-- Given passage --
______

Reviewed: Quentin Ravelli, La stratégie de la bactérie (“The Strategy of Bacteria”), Paris, Seuil, 2015, 368 pages.

The sociologist Quentin Ravelli got as close as he could to actors and their practices in his search for material on which to base this critical analysis of the pharmaceutical industry and the drugs market. Written in a highly immersive style, this work was the fruit of his thesis research. It invites the reader to follow the commercial and scientific life of the commonly prescribed antibiotic Pyostacine in France, owned by the Sanofi laboratory.

In order to understand how this drugs manufacturer operates, the author sets out to observe it on a daily basis, in the workplace, carrying out its lobbying and organisational work, far from the recent scandals that have hit the profession. The antibiotic analysed has nothing to do with the Mediator or Vioxx drug catastrophes, and the industrial challenge he studies is a routine affair: repositioning Pyostacine, usually prescribed in the field of dermatology, in the area of respiratory infections. To that end, the author shows us how the industrial actor particularly uses the growing phenomenon of resistances to antibiotics as a way of legitimising this “respiratory turn” in the antibiotic’s commercial career.

______

(Collected data)
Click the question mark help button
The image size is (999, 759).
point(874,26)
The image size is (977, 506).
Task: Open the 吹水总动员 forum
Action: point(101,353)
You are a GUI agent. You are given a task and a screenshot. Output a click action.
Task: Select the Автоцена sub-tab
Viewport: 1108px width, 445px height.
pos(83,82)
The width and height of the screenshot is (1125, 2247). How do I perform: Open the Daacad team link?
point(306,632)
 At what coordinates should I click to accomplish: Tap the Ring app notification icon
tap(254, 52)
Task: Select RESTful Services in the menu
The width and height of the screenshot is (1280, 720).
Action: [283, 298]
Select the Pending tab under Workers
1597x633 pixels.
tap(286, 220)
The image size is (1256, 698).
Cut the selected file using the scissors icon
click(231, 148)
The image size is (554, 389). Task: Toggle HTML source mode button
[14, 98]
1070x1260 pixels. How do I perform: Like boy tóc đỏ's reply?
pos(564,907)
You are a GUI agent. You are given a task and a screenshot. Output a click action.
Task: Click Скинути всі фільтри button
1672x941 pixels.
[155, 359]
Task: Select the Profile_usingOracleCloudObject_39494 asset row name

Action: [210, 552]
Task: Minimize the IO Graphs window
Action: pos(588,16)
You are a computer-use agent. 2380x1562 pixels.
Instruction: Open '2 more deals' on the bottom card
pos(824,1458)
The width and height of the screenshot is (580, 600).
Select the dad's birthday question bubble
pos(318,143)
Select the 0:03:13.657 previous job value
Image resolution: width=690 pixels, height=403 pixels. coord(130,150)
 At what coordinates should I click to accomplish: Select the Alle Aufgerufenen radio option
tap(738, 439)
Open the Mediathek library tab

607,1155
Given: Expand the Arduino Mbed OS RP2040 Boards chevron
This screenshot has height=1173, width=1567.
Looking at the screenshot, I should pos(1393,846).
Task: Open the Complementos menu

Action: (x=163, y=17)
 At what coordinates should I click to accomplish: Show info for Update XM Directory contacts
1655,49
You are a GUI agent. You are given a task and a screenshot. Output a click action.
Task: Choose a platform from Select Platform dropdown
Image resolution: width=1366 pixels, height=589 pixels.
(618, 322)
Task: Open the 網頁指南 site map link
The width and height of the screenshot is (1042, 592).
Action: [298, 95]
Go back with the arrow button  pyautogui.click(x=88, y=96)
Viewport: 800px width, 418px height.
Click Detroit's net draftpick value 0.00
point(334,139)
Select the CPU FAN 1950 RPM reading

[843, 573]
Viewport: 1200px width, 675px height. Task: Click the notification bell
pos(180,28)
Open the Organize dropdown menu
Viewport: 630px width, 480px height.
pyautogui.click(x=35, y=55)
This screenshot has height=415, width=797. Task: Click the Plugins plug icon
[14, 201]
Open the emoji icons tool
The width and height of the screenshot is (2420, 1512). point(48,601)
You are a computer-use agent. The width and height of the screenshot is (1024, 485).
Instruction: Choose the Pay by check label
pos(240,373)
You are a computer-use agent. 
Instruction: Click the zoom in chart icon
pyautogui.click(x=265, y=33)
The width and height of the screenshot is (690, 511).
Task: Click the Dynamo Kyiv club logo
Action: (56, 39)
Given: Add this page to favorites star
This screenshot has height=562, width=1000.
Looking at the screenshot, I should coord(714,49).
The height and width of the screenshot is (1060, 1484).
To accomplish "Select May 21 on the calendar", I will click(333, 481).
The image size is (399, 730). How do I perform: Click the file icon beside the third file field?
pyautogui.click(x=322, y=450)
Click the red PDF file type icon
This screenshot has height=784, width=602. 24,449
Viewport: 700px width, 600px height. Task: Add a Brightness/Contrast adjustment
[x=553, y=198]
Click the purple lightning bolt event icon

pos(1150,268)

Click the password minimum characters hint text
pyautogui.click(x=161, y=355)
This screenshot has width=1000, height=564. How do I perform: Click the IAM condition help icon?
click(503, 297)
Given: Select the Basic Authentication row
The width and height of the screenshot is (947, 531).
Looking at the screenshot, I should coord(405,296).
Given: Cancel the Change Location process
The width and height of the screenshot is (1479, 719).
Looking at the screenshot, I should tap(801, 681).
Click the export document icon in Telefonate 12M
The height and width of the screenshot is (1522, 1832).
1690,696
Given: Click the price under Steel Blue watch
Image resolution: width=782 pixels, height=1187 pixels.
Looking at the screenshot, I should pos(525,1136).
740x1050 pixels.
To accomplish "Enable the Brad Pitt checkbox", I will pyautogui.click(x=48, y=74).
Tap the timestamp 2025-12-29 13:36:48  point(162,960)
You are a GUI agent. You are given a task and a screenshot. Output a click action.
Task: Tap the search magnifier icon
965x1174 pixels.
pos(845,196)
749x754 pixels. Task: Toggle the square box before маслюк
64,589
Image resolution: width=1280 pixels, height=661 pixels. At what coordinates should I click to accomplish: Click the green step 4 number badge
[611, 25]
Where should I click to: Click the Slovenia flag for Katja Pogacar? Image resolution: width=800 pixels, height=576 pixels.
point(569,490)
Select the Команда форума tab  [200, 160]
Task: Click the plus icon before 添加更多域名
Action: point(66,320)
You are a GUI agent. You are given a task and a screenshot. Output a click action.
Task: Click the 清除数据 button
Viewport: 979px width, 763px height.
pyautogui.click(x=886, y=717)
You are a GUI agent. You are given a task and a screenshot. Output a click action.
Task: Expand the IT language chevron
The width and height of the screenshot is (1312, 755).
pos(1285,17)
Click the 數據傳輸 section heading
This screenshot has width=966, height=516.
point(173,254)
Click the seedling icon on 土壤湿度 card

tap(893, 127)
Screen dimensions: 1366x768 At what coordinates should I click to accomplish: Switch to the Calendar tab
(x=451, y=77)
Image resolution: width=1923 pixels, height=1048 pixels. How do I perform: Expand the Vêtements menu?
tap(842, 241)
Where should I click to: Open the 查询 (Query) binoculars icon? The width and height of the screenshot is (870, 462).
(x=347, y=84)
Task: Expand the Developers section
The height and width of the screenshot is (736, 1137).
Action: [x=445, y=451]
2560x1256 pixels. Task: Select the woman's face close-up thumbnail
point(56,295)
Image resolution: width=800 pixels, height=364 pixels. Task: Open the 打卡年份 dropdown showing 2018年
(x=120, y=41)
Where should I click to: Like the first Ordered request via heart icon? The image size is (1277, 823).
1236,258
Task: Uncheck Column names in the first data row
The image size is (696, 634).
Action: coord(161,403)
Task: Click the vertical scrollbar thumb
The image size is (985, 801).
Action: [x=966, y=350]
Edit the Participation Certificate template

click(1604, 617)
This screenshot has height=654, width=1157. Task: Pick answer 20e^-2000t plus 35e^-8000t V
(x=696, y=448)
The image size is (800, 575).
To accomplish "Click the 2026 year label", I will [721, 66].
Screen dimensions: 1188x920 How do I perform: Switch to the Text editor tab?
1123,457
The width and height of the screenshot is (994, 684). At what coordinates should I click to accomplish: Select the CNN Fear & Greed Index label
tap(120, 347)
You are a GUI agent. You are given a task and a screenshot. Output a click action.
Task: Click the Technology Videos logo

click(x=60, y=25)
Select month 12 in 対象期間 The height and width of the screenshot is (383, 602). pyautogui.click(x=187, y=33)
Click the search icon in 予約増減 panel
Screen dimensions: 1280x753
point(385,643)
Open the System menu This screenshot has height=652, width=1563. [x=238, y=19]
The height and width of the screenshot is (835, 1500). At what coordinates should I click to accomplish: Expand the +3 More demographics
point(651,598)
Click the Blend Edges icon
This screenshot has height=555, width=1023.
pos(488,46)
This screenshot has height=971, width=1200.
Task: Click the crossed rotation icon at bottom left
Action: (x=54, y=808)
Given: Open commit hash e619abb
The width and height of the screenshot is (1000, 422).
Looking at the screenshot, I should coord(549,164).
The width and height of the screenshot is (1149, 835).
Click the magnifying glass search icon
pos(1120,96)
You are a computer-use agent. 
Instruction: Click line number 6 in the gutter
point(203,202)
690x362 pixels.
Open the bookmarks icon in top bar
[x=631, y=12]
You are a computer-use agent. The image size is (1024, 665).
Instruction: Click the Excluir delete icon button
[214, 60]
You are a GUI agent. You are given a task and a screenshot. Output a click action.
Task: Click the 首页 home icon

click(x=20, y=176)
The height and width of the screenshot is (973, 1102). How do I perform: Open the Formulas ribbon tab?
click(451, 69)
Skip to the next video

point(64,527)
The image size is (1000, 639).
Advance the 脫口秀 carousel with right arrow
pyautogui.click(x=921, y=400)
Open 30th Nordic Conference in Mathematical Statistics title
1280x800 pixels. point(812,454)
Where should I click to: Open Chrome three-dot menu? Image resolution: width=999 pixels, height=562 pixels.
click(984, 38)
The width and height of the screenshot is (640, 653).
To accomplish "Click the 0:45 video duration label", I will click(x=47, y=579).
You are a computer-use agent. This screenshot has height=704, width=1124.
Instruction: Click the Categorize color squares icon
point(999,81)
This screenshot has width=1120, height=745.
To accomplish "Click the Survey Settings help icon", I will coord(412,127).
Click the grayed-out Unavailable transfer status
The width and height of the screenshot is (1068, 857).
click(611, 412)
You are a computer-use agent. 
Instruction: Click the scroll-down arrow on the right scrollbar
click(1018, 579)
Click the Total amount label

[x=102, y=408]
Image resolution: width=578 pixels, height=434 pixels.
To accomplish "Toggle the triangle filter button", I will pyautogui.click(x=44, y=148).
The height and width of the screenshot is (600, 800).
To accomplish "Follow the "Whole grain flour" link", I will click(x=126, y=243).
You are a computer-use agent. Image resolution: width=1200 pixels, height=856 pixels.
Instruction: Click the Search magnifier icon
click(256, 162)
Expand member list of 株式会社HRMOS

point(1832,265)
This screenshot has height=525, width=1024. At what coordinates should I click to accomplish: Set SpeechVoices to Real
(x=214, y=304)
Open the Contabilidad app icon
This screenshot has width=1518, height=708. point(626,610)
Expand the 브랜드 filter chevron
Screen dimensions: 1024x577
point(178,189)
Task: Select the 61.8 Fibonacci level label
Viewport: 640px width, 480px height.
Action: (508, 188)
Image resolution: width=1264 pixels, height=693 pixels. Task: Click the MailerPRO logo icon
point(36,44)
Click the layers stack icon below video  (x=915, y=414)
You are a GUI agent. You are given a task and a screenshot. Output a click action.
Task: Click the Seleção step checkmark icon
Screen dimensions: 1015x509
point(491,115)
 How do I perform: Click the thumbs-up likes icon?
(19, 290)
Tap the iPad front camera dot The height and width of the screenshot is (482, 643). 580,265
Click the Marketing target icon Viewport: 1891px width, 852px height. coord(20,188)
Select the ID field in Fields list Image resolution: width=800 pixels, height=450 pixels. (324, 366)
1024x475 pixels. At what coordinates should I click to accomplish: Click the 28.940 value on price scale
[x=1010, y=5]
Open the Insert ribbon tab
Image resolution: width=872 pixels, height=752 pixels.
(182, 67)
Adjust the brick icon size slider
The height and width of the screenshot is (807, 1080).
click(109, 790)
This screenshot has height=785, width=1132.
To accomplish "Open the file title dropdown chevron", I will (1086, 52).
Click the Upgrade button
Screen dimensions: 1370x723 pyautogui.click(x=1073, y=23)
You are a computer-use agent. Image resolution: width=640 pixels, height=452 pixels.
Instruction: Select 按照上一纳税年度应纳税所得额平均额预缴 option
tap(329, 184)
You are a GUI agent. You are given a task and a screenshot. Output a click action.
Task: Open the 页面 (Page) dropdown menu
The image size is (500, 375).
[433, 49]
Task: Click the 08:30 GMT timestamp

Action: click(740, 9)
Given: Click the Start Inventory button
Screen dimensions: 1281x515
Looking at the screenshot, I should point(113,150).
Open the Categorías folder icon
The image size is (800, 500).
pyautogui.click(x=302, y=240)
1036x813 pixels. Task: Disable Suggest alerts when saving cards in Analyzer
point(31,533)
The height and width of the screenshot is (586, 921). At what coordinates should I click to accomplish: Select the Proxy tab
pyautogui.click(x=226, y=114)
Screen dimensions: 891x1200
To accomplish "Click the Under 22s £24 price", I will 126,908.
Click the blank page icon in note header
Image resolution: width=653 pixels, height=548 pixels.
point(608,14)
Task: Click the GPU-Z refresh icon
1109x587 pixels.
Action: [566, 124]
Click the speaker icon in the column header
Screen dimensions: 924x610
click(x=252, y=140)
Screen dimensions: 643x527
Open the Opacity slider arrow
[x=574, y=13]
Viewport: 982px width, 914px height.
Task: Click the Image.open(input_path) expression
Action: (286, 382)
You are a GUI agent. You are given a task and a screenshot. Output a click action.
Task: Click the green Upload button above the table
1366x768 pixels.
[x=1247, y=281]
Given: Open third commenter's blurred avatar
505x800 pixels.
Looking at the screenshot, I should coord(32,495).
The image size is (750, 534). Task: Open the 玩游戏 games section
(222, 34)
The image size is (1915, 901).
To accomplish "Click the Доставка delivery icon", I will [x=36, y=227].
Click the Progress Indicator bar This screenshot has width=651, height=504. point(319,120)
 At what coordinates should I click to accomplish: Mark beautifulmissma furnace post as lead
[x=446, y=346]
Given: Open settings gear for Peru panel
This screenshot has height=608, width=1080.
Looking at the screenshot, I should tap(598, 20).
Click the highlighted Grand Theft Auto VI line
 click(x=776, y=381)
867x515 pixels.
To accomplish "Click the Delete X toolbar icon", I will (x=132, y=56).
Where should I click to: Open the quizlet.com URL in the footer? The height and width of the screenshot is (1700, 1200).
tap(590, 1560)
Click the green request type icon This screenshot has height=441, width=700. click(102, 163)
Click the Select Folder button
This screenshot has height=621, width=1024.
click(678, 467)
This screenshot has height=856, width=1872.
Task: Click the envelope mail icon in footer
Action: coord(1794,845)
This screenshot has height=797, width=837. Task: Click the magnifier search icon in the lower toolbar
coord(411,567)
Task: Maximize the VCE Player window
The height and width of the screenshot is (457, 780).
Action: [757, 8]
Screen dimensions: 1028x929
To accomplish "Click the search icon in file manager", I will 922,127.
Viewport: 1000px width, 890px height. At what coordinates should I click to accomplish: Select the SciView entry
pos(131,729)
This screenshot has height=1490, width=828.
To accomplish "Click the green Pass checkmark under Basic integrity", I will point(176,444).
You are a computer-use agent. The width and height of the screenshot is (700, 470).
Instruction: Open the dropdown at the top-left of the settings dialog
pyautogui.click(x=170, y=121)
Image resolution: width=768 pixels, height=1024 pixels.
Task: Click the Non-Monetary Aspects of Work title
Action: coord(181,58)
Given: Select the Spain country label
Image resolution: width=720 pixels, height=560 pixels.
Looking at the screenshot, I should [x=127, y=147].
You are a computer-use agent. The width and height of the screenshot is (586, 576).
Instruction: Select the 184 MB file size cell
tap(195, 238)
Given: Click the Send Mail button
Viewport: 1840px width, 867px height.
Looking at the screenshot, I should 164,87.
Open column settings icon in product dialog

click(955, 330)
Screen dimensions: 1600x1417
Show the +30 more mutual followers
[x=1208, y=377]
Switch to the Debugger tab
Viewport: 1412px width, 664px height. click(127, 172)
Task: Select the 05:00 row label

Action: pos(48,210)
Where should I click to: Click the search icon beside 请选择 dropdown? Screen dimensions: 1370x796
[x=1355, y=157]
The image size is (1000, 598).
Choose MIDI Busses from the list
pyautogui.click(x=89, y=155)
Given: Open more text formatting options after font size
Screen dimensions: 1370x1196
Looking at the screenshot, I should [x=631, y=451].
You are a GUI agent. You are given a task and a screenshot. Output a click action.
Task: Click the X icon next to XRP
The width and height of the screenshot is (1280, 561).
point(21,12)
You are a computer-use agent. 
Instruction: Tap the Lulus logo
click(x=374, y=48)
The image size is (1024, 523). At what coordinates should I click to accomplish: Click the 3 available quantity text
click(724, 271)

______

-- Task to complete --
Answer these questions using the book review.
(a) Which laboratory owns Pyostacine?
(b) In what field is Pyostacine usually prescribed?
(c) How many pages does the reviewed book have?

-- Output for this task --
(a) Sanofi.
(b) Dermatology.
(c) 368 pages.